Nel corso degli scorsi mesi ci siamo confrontati a lungo sulle lacune della moneta unica europea, lacune riassumibili sostanzialmente sotto il fatto che la moneta unica non risponde a uno stato unico dotato di una comune politica economica e fiscale. Tra i principali handicap che questo sistema, da più parti definito incompleto, evidenzia, c’è senza dubbio l’impossibilità di emettere moneta per far fronte alla crisi in corso. “L’unico mandato esplicito cui risponde la BCE”, commenta Andrea Baranes, “è far fronte all’inflazione. Motivo per cui la Banca Centrale si rifiuta categoricamente ad emettere moneta”. D’altro canto esistono esempi in cui all’emissione di moneta non risponde direttamente un aumento dell’inflazione, come ad esempio accade negli Stati Uniti. “Il caso degli Stati Uniti però”, risponde Baranes, “costituisce un’anomalia perchè la Fed può permettersi di stampare moneta, cosa che negli ultimi anni ha fatto in maniera copiosa, senza subire un aumento sostanziale dell’inflazione perchè questa viene scaricata sugli altri paesi. Questo è possibile grazie al fatto che il dollaro rimane la valuta di scambio internazionale. Ad esempio il petrolio è quotato in dollari, ad un’immissione di liquidità da parte degli Stati Uniti risponde un’inflazione, che però viene spalmata a livello globale”.

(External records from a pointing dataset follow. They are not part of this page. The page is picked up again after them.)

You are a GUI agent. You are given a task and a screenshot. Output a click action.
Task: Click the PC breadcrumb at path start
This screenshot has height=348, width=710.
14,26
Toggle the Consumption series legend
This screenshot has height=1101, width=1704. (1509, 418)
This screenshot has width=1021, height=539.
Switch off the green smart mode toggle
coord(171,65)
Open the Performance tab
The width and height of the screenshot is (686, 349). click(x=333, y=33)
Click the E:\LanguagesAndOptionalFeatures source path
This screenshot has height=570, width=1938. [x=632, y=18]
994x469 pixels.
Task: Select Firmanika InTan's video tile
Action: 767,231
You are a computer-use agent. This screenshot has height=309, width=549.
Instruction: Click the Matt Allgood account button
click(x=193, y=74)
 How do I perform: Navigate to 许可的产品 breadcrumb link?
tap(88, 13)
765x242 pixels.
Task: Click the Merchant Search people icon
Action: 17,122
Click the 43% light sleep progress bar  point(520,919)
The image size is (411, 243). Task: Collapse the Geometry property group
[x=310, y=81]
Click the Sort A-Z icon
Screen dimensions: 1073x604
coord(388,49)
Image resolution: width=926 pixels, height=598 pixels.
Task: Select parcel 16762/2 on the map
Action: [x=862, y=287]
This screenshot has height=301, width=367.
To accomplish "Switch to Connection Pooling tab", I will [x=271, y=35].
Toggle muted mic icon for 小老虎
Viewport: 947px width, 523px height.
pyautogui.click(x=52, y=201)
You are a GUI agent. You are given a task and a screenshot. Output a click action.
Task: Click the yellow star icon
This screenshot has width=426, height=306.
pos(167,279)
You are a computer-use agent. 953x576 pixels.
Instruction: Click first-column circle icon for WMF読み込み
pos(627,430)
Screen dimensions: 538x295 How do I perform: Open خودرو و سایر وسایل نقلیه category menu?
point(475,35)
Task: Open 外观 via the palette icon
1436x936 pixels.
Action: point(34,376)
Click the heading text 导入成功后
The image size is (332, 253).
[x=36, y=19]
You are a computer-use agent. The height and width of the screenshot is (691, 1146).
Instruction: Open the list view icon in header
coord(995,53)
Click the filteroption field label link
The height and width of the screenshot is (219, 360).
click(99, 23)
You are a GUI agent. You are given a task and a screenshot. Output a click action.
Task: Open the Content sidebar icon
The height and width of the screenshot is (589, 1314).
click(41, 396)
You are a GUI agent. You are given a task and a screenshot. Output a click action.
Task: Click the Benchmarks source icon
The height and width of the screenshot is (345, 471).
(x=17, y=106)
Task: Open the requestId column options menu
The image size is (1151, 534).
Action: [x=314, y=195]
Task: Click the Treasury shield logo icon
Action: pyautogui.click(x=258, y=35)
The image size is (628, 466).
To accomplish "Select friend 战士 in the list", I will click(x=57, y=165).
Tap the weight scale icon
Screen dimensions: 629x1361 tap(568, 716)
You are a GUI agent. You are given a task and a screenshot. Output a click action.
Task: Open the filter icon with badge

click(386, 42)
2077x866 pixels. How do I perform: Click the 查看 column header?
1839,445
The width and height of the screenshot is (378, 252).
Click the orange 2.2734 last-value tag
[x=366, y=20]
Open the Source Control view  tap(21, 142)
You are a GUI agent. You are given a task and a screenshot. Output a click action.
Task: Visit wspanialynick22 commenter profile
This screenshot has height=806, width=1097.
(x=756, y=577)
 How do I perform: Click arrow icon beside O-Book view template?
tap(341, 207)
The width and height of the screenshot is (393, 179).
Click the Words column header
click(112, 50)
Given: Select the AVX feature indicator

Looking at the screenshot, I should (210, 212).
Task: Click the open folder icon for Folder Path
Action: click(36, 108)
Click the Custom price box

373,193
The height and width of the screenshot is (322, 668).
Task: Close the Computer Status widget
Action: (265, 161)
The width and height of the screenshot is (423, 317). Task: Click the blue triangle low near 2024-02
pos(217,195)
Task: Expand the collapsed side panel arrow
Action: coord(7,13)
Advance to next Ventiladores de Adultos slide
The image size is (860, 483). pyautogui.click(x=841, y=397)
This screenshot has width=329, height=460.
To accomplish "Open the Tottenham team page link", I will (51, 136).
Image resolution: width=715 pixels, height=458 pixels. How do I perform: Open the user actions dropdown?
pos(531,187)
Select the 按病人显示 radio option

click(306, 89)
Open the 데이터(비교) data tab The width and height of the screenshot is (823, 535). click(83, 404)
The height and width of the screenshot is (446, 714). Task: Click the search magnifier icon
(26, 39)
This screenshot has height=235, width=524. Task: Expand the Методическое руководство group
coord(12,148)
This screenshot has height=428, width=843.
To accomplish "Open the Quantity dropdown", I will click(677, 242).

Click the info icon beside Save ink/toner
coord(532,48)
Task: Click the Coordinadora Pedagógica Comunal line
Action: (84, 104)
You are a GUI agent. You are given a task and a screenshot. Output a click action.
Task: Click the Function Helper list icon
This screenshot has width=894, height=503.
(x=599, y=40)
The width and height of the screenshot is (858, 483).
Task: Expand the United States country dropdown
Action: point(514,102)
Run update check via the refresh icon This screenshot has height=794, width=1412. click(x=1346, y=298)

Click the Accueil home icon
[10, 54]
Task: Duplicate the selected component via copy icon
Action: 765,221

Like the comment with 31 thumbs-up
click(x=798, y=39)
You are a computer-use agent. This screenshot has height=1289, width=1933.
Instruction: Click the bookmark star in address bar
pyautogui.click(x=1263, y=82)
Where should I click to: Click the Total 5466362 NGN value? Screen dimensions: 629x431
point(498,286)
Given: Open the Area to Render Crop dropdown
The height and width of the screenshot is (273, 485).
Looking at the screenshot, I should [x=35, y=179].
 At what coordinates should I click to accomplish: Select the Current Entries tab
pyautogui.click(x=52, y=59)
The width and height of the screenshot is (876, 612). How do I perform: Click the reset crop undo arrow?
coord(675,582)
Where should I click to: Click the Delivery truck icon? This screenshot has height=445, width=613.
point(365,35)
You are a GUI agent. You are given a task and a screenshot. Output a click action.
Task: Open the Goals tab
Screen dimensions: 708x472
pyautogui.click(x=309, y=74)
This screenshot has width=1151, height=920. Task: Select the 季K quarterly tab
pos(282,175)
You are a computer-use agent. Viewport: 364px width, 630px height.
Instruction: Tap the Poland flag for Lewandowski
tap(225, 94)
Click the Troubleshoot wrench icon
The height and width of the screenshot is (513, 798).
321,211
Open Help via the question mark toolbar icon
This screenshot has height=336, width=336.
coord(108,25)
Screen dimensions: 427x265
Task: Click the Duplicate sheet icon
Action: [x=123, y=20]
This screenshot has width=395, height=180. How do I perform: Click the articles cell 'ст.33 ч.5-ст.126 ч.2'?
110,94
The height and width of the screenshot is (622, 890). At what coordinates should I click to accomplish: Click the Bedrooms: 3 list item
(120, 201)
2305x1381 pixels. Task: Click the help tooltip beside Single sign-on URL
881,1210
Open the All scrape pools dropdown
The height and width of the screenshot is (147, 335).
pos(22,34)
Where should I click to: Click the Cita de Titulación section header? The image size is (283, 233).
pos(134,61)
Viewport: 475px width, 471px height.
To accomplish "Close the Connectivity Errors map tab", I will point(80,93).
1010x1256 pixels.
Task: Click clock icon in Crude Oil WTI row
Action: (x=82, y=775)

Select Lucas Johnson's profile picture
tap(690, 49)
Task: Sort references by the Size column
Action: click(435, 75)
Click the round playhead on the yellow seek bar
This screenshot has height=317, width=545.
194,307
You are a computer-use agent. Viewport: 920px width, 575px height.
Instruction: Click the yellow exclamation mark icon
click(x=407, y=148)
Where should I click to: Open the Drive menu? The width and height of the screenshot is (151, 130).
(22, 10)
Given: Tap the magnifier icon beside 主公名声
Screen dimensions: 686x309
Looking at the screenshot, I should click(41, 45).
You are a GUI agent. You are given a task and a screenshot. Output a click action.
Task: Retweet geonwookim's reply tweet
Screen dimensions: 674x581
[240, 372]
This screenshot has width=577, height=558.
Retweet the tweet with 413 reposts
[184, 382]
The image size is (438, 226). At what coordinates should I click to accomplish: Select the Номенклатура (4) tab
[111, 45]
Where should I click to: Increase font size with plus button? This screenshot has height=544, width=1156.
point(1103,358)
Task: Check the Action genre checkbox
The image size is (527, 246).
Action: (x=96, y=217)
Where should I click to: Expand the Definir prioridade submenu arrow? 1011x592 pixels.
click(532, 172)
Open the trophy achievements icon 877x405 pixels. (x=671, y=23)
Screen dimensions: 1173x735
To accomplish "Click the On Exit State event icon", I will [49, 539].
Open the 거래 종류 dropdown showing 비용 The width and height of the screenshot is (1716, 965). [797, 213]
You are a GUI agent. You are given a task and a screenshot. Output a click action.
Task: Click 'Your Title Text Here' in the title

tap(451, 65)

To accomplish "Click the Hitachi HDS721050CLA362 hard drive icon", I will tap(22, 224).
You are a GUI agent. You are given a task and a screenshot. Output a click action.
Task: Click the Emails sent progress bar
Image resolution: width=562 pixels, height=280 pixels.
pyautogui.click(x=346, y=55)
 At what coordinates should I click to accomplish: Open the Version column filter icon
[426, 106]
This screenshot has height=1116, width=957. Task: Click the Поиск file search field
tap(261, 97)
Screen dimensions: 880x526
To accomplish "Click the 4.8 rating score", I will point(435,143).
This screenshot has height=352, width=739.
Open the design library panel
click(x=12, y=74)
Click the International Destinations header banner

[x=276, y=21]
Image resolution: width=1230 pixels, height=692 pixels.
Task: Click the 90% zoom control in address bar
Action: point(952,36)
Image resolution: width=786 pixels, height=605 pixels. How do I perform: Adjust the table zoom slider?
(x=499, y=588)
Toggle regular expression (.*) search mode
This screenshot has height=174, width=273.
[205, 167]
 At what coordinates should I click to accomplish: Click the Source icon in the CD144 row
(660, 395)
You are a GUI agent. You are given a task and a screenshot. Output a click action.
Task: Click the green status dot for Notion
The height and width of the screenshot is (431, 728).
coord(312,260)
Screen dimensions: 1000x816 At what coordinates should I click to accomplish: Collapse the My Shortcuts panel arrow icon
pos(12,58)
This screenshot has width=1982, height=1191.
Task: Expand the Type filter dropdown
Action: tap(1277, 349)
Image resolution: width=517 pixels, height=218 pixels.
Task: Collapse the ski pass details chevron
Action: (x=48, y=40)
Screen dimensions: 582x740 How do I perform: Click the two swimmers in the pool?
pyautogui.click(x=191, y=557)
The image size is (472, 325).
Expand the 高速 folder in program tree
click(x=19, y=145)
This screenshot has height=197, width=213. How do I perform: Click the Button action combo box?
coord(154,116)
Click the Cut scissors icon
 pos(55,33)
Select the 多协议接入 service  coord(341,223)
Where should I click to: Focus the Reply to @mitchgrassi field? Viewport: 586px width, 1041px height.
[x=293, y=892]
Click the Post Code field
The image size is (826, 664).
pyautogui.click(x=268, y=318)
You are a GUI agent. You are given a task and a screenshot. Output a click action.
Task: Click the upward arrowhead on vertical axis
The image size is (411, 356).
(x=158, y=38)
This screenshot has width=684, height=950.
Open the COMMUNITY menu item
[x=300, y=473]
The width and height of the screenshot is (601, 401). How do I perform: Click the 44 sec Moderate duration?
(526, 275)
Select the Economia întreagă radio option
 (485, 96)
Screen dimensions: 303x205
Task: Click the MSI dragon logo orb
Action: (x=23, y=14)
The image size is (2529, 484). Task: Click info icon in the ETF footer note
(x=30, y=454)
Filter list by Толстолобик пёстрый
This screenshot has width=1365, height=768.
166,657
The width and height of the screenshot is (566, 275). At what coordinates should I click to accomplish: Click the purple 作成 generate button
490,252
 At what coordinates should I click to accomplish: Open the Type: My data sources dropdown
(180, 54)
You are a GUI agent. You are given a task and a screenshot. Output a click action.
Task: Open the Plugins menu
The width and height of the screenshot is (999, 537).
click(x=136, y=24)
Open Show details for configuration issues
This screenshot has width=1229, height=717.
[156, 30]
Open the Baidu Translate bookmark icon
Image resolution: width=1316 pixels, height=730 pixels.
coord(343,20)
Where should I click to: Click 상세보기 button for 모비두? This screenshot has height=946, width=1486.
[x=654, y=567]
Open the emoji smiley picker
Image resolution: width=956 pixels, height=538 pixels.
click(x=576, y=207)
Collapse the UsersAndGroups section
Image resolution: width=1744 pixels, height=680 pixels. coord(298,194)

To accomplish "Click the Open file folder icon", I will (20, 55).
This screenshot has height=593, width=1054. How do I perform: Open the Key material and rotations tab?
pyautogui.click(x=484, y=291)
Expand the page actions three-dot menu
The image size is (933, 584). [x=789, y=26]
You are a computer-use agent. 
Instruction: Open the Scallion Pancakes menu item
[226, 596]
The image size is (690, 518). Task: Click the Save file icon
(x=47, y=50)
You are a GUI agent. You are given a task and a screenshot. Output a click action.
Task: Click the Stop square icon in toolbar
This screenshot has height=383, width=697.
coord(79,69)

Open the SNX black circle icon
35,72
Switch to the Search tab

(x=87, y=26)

In ultimo viene da domandarsi se l’attuale funzione svolta dall’Euro sia l’unica possibile e perchè non si discute di altre ipotesi. “Certamente quella attualmente percorsa non è l’unica strada possibile”, chiosa Baranes”, esistono al contrario altri scenari possibili, come ad esempio ragionare sull’Euro come moneta che regola i rapporti tra gli stati dell’Unione che però ne potrebbero adottare altre per gli scambi interni e per favorire la crescita. Non è detto che questa o altre ipotesi sarebbero effettivamente efficaci. Il problema è che non se ne discute affatto se non in ambiti ristretti a pochi, a causa della timidezza delle politiche adottate nei confronti dei mercati. In questo modo si produce il sentire comune di stampo neolibrista secondo cui non ci sono alternative a salvare il sistema in vigore, costi quel che costi”.